«(...)Haverá um vidro que vai continuar partido numa janela, uma lâmpada fundida num candeeiro que se deixou de utilizar, um telemóvel sem serviço, o condomínio mais um ano por pagar, um farol do carro por arranjar, um jornal que se deixou de comprar, um tapete estragado que continuará estragado, uma camisola gasta que se usa puída, uns sapatos velhos demais, uma vida cansada demais. (...)»
Pacheco Pereira, in Público, 18.12.2010 «2011: ano nefasto»
Em termos literários a descrição poderia ser mais rica.
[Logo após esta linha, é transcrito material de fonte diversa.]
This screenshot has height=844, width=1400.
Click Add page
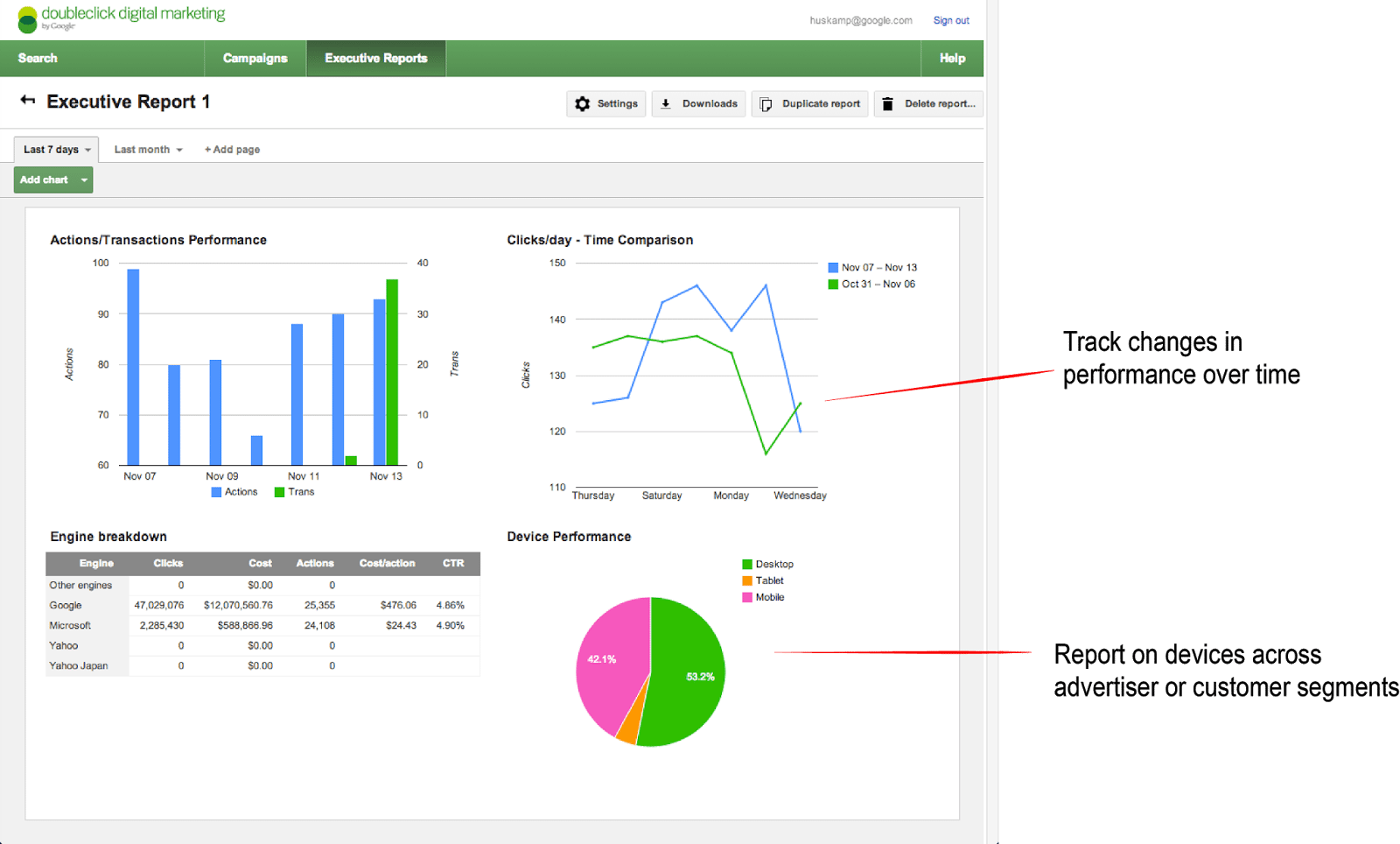tap(231, 149)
Pouco importa, é suficientemente ilustrativa. Não é disto mesmo que todos receamos para 2011, e aqueles que lhe seguirão? No dia 31 de Dezembro, deveríamos poder congelar este ano agora a chegar ao seu final infeliz, e saltar por cima dos que aí vêm, caindo no primeiro que se afigure menos doloroso (e acredite-se que nem falo por mim, que sou uma privilegiada).
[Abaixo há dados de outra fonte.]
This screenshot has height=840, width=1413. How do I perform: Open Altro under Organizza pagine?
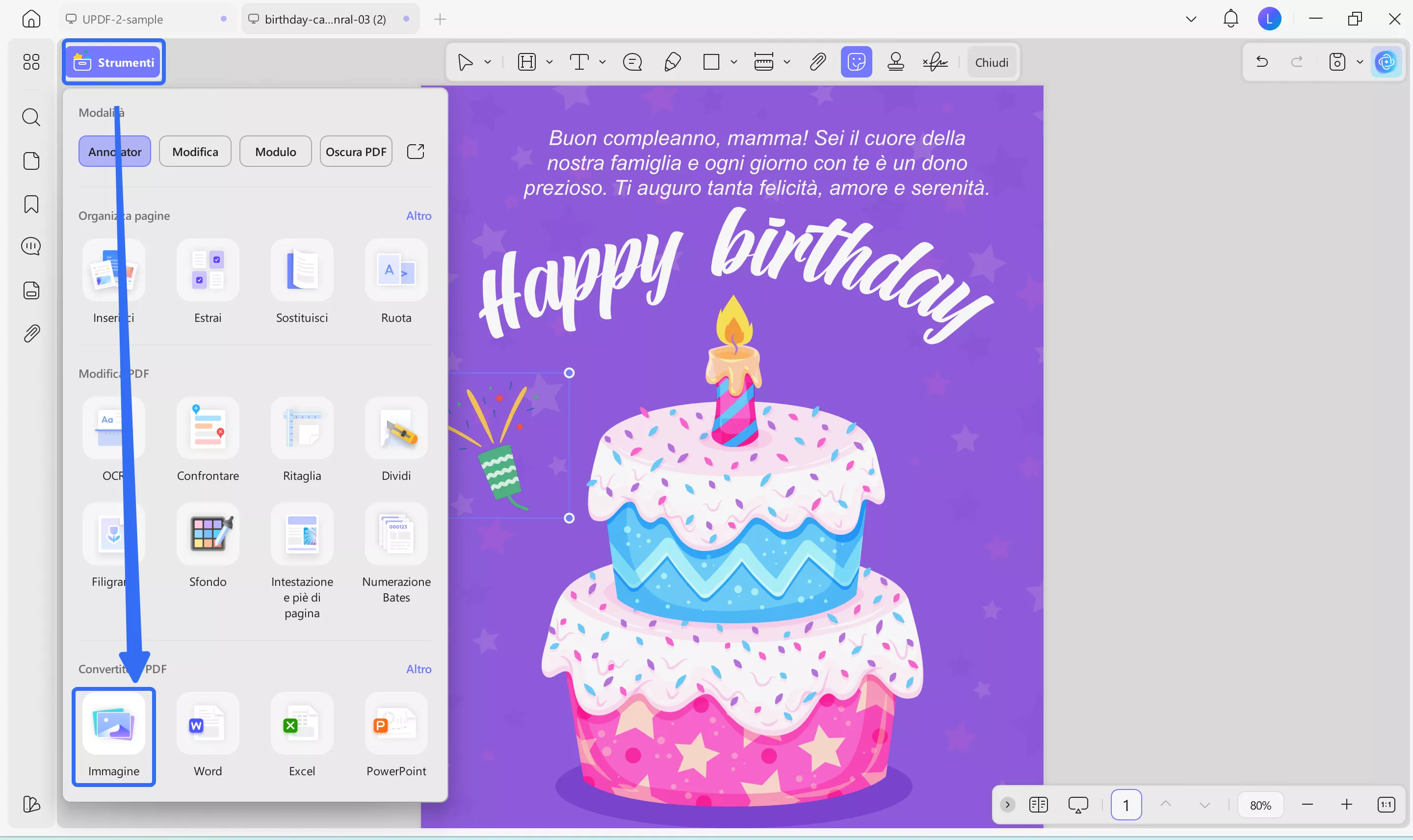418,216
Dito isto, os meus primeiros 12 votos para 2011 (pode não se seguir uma nova série, but no promisses):
1. Que ninguém ouça «podíamos fazer uma radiografia, mas com isto da crise, olhe, vá para casa e veja se lhe passam essa dores, senão volte cá»;
2. Que ninguém pense, «ganho menos, vou trabalhar menos»;
3. Que ninguém diga, «fujo aos impostos, claro, sou eu sempre que sofro na pele os seus aumentos»;
4. Que ninguém acredite que, irem-se-nos os dedos com a China é muito melhor que irem-se os anéis com o FMI;
5. Que a classe média portuguesa não comece a escolher o McDonald's para festejar os grandes acontecimentos da sua pequena «vida cansada» (esta cadeia de fast food atingiu lucros recordes em Outubro deste ano), por ser mais barato;
6. Que as escolas não hajam de abrir ao fim de semana para darem pelo menos uma refeição por dia, a cada vez mais crianças...ah, isso já acontece...que tenham, então, as Câmaras pelo menos dinheiro para o continuar a fazer;
7. Que não acabem as luzes de Natal em nome da austeridade (se quiserem aboli-las, tudo bem, mas se por causa da austeridade, será muito mau sinal).
8. Que os Centros de Emprego não hajam de reforçar ainda mais os recursos humanos afectos ao atendimento de desempregados em profundo desespero;
9. Que as «lojas dos trezentos» não sejam as que registem maiores volumes de venda no final do ano;
10. Que a Rita, filha da empregada da X., possa receber uma nova boneca no Natal, porque à X. não cortaram mais ainda o ordenado, obrigando-a a dispensar a mãe da Rita, que trabalha lá em casa há vinte anos.
11. Que o voluntariado triplique se triplicarem os que dele necessitem, em virtude de o Estado - depois de se ter exaurido no que não devia - não poder já deitar-lhes a mão.
12. Que em todas as próximas eleições nos consigamos abster de encher os boletins de voto de palavras desabonatórias dos nossos governantes e oposição (qualquer que seja, mas sempre perversamente cúmplice no presente, como no passado e no futuro).